Interestingly, another useful metric for determining whether Bitcoin miners are underwater is the Hashprice Index, coined by Luxor. This index estimates the expected reward for each Terahash per second (TH/s) miners produce in hashrate.
With the halving, Luxor‘s Hashprice index reached an all-time low of 0.00000118 BTC (118 sats) per TH/s daily. It is worth noting that the mining difficulty adjustment increase also directly affects the Hashprice index, demanding more TH/s for the same amount of produced Bitcoin.
Bitcoin mining company’s earnings underwater
Notably, with the exception of Marathon Digital Holdings (NASDAQ: MARA) and Gryphon Digital Mining (NASDAQ: GRYP), all publicly traded Bitcoin mining companies reported losses in their activities. Data from CompaniesMarketCap shows that the 21 registered companies accumulated $1.27 billion in losses from their earnings report.
However, these reports are all from pre-halving results when Bitcoin’s production costs were half what they currently are. In addition, when the Hashprice index was at least two times higher.

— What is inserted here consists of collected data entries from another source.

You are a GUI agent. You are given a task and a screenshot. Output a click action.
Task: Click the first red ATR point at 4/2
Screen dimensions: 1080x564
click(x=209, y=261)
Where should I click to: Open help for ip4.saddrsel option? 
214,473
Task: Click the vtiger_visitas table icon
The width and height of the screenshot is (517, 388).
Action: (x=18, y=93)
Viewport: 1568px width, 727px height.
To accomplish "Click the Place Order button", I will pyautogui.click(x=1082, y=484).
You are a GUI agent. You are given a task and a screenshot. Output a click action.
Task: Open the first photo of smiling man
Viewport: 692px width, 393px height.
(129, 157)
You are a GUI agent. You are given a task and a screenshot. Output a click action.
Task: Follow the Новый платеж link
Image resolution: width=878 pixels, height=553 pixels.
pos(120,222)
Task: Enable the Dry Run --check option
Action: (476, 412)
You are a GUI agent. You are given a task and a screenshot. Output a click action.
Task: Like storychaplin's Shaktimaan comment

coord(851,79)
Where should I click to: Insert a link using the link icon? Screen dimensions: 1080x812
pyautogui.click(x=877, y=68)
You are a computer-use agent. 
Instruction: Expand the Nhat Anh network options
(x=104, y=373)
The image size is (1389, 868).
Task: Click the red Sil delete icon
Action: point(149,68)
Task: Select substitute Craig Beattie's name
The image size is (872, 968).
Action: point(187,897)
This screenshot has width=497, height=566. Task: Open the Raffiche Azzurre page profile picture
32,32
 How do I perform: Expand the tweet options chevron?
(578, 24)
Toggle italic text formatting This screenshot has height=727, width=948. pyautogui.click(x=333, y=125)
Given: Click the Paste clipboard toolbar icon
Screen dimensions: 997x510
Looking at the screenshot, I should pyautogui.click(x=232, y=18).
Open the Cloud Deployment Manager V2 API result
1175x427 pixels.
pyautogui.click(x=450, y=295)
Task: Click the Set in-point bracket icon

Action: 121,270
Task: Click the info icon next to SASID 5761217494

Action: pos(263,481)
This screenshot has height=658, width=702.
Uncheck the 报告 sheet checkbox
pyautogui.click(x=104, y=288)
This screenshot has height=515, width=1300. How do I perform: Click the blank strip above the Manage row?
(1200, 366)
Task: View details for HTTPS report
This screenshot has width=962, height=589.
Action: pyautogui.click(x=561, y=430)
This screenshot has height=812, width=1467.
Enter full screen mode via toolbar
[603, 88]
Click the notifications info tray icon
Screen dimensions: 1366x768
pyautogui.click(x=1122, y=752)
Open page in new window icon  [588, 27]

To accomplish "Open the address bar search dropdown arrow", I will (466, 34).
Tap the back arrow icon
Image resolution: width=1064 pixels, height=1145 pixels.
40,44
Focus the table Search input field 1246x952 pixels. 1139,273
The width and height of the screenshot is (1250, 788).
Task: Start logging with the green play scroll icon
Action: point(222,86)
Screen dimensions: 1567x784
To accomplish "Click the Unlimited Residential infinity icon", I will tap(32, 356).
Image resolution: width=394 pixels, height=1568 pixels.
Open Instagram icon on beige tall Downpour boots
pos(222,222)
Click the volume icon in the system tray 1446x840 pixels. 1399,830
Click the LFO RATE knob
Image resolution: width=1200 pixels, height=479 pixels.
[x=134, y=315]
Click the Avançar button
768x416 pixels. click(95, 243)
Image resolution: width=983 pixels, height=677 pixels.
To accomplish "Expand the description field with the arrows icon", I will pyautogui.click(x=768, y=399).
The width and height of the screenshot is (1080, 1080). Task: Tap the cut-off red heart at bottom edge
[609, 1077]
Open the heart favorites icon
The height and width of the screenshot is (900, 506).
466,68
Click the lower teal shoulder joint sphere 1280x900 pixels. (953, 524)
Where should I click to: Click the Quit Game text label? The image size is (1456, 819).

In conclusion, current data suggests potential industry turmoil that could cause some Bitcoin mining companies to close. To prevent that, the Bitcoin price would need to rally above the estimated production costs, now at all-time highs.
If the production costs remain higher than the mining rewards, measured in U.S. dollars, the Bitcoin network could centralize in a few big miners. Experts have warned about that for years, mentioning the Economy of Scale dynamics inherent to Bitcoin, which threatens the system’s security.